I have looked at all kinds of examples for multi-label classification and I still don’t quite get how I’m supposed to be tokenizing the data. I have a number of questions.
The scenario is my input data has these columns:
Text. LabelA. LabelB
LabelA and LabelB EACH have multiple possible values, but every row in the data has a label…there are no missing labels.
Questions:
I saw examples building a matrix, 2xN. I did that, and I successfully created a tokenized dataset. But I’m not confident I did it correctly. I assume it’s just a column each with an integer for each indicating which label I’m putting in that column.
-
Do I even need to pre-tokenize the data before I train, or will the trainer somehow do that for me? If so, then what the heck is the point of passing in label2ID?
-
label2id looks like it’s a linear input, so does that mean I should somehow have continuously linear IDs?
OPTION A: ID’s overlap, but then what should I pass into label2id?
LabelA = A1:0, A2:1, A3:2 LabelB = B1:0, B2:1, B3:2
OPTION B: ID’s are linear, but then that means I need to concatenate my label2ids into one?

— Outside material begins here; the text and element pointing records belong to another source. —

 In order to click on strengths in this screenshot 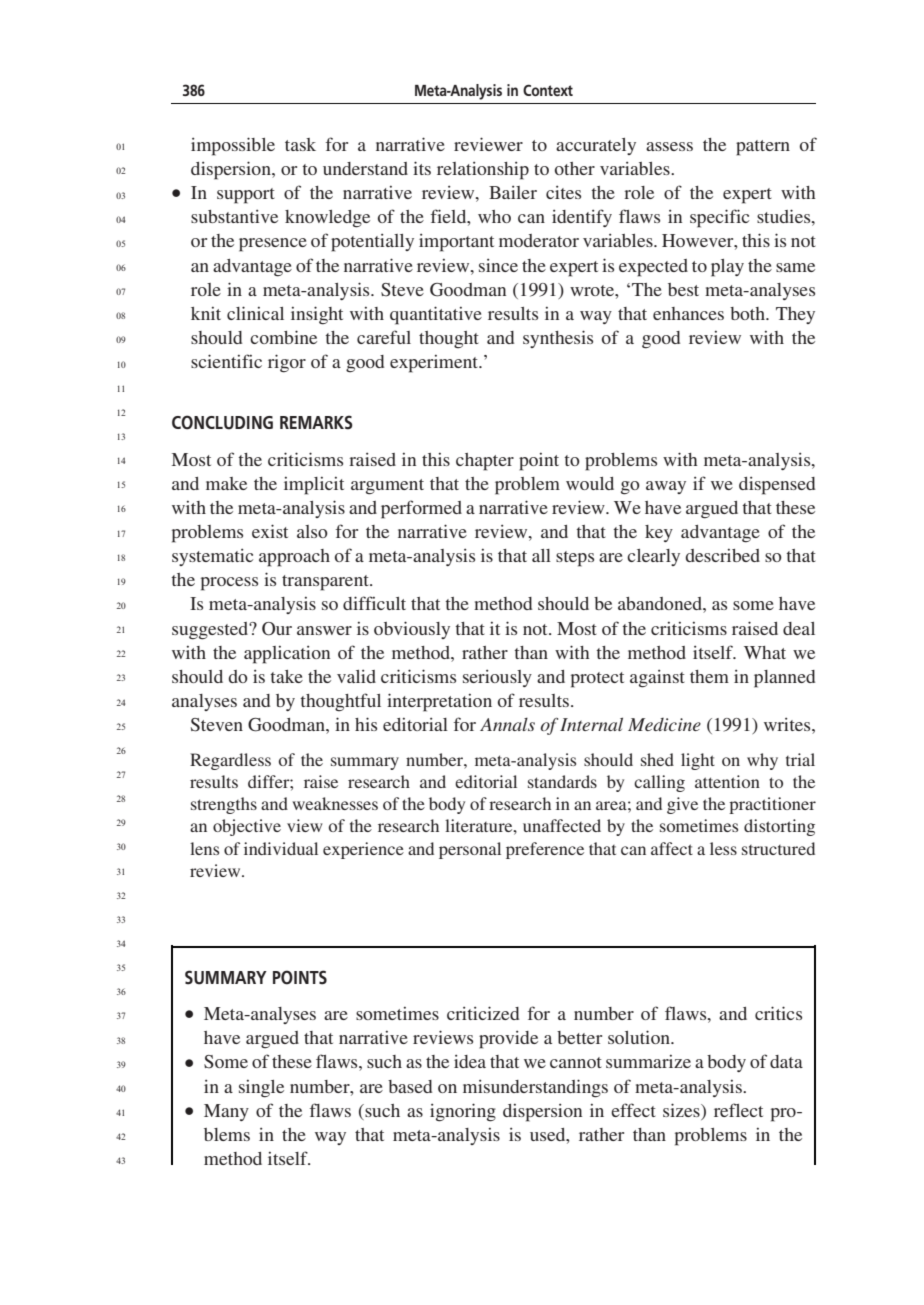, I will do `click(224, 805)`.
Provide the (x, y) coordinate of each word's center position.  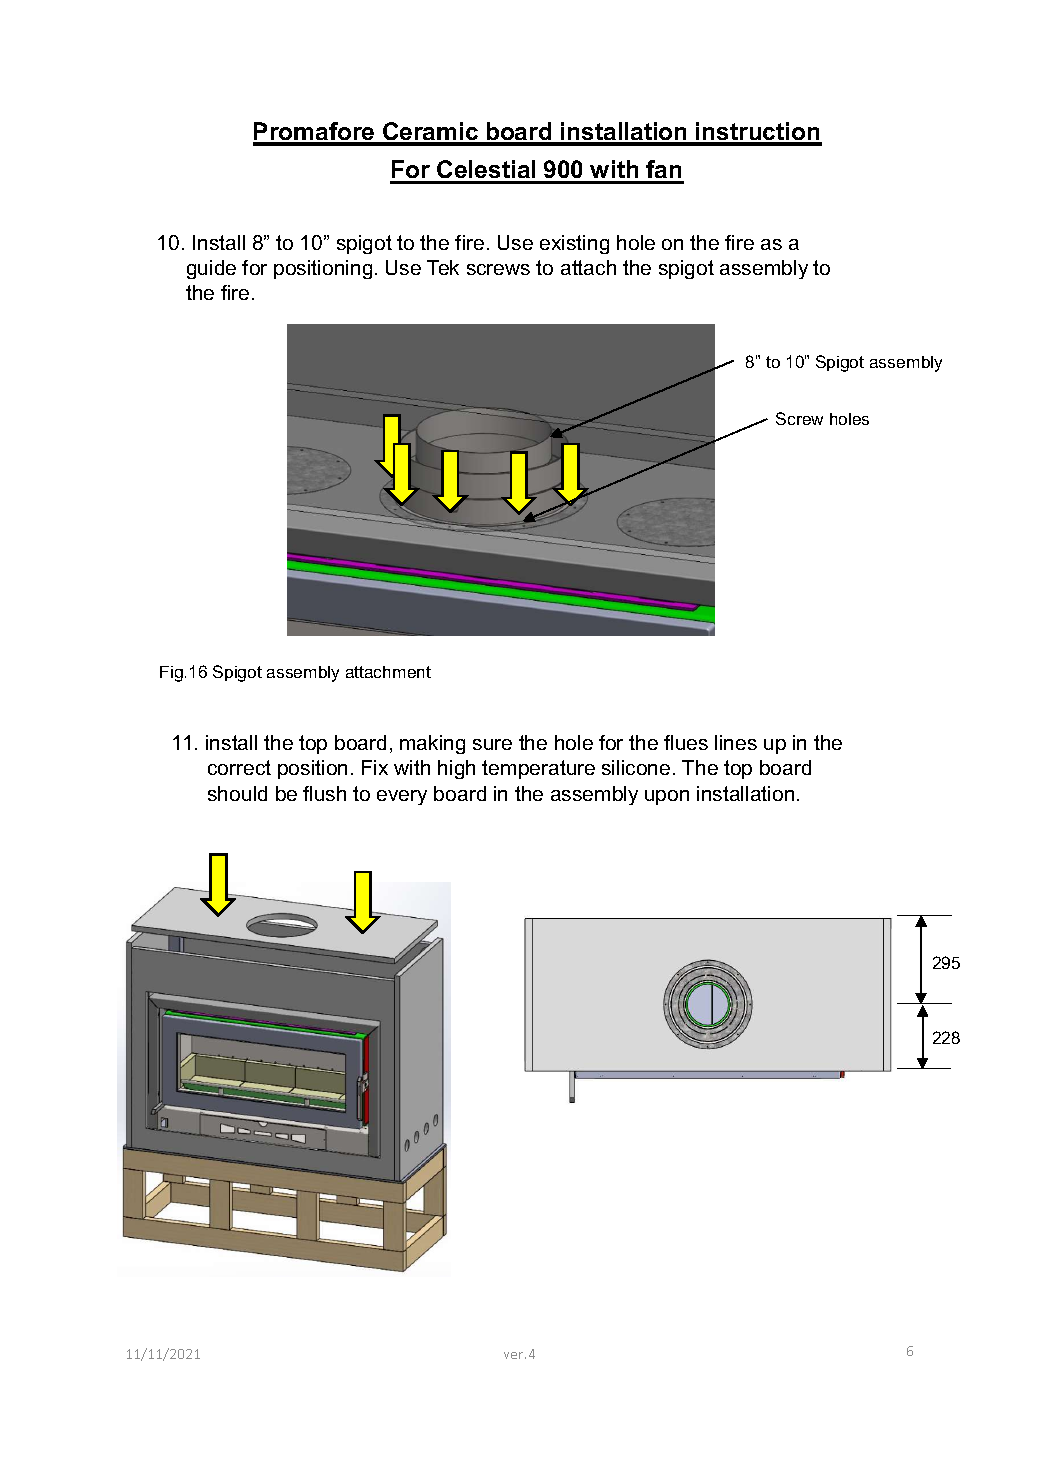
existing (574, 244)
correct (239, 767)
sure (492, 744)
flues (686, 742)
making (432, 744)
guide (211, 269)
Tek (443, 267)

LabelA = A1:1, A2:2, A3:3 LabelB = B1:4, B2:5, B3:6
-
Essentially, what I tried to do was create a matrix of integers and then pre-tokenize my labels. But I see examples that make me think that it’s not necessary to tokenize, I can pass in a matrix of STRINGS.
-
Is there a difference in training outcomes if I go with the linear IDs, or somehow am able to make the overlapping IDs work?
-
If I can use overlapping IDs, then how in the world do I get the label2id/id2label parameters passed in correctly in .from_pretrained()?